The XFL could be the perfect investment for The Rock if it can be played in a bubble

It’s exciting to see Dwayne Johnson and a group of investors buy the bankrupt XFL.

After all, the league showed some promise in its initial season from its tweaked football rules to its mid-game interviews to the fun its fans had (beer snakes!).

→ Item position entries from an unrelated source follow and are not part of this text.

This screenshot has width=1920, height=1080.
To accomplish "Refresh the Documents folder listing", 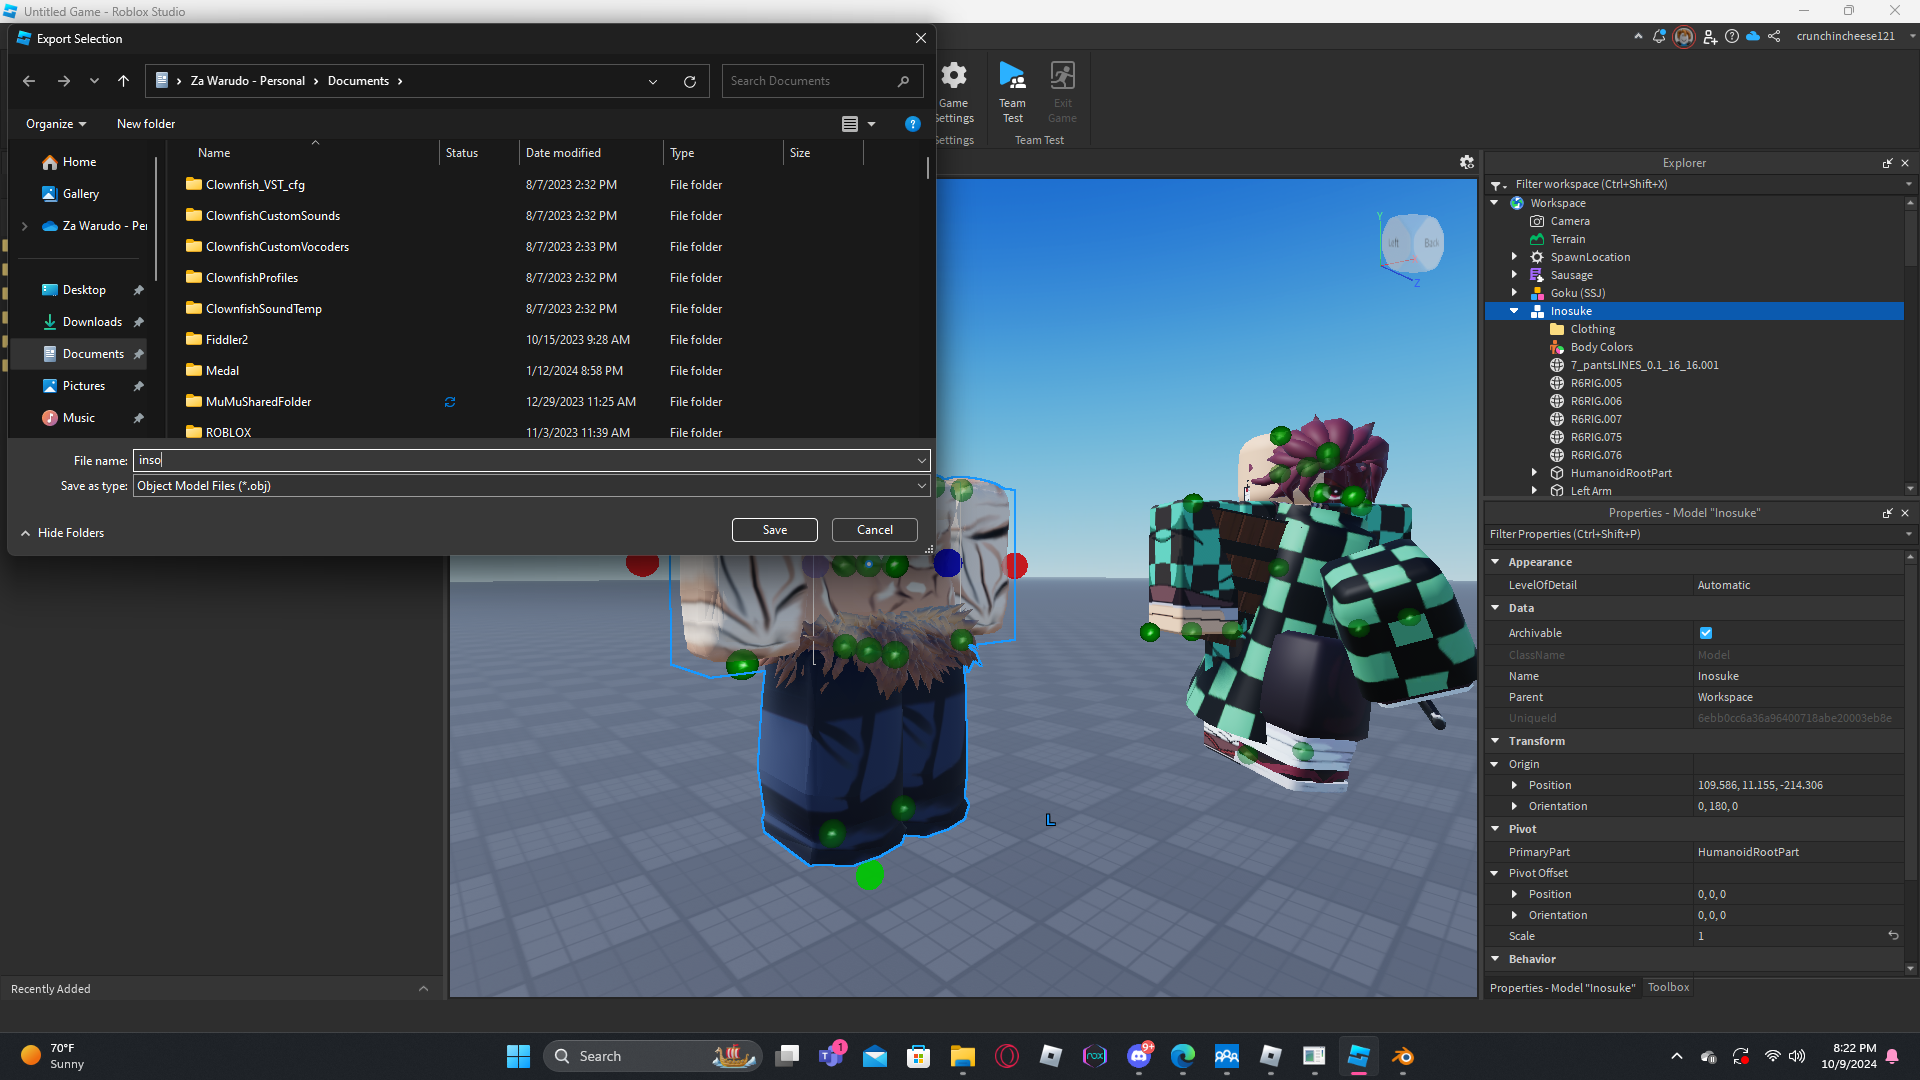I will (x=689, y=82).
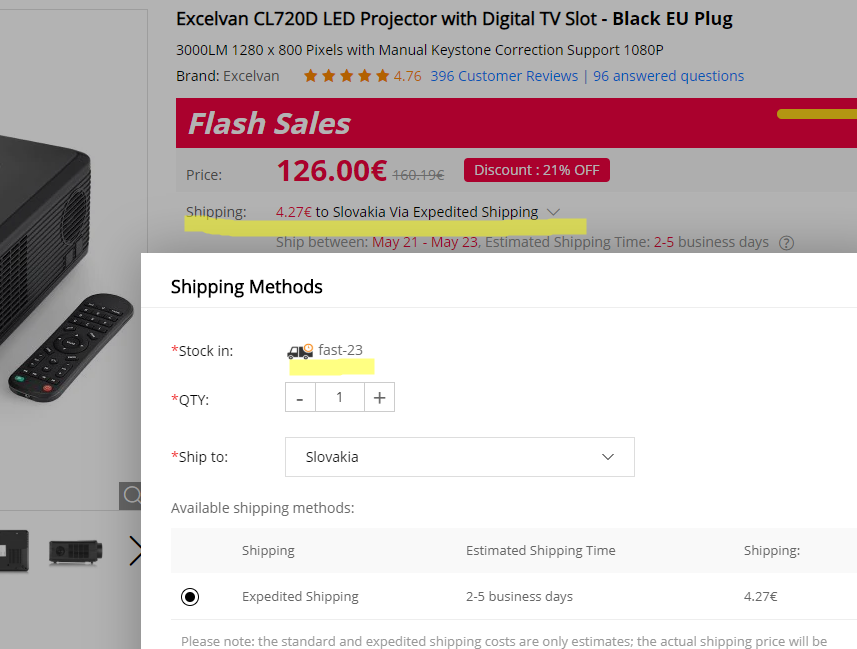Click the fast-23 delivery truck icon
Screen dimensions: 857x649
tap(300, 351)
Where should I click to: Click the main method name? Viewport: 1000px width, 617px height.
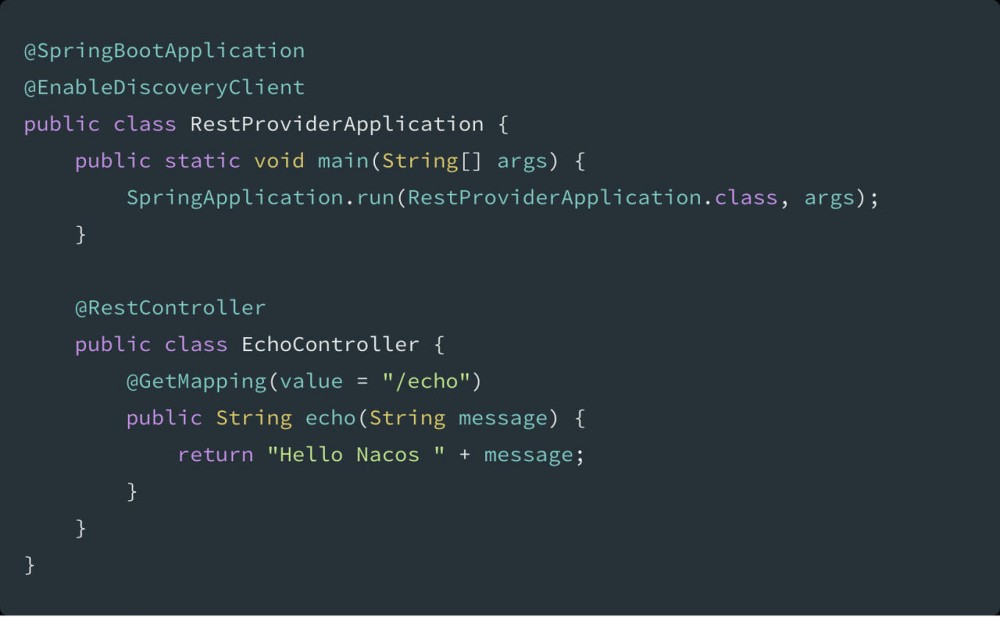(x=342, y=161)
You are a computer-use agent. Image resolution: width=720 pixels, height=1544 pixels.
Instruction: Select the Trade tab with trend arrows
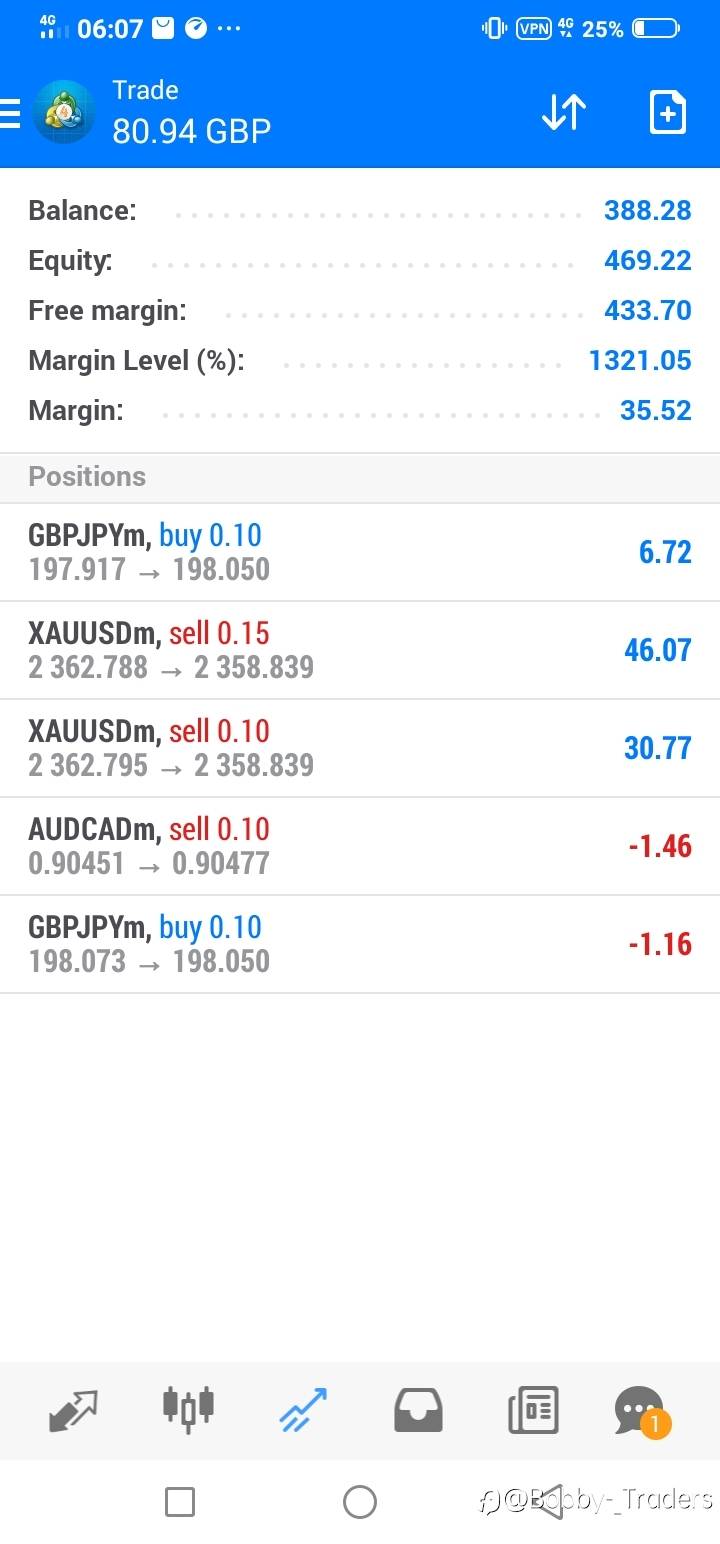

But why would anyone, including The Rock, sink millions — specifically, a reported $15 million — into a sports league when we’re in the middle of a pandemic, particularly one that has been a problem for those who aren’t in a bubble?

The answer? Let’s say it’s February and we’re still in the throes of the COVID-19 pandemic. Maybe the XFL can be played in a bubble.

The idea of putting the NFL in a bubble or two sounds like a logistical nightmare. But there are only eight XFL teams, four per division. There were 10 weeks plus playoffs scheduled before the season shut down. Couldn’t that be done in a bubble in 2021?

That was something ESPN’s Kevin Seifert noted on Monday:

The XFL declared Chapter 11 bankruptcy April 13 and has been seeking a buyer for the past three months, marketing itself as a made-for-TV product that could transition as early as 2021 to a bubble concept during the coronavirus pandemic.

If the NFL has some trouble this fall and the XFL 2.0 (3.0 I guess, if you count the first version in 2001) can get its act together by early next year, it may be worth a lot more than what Johnson and RedBird Capital put in.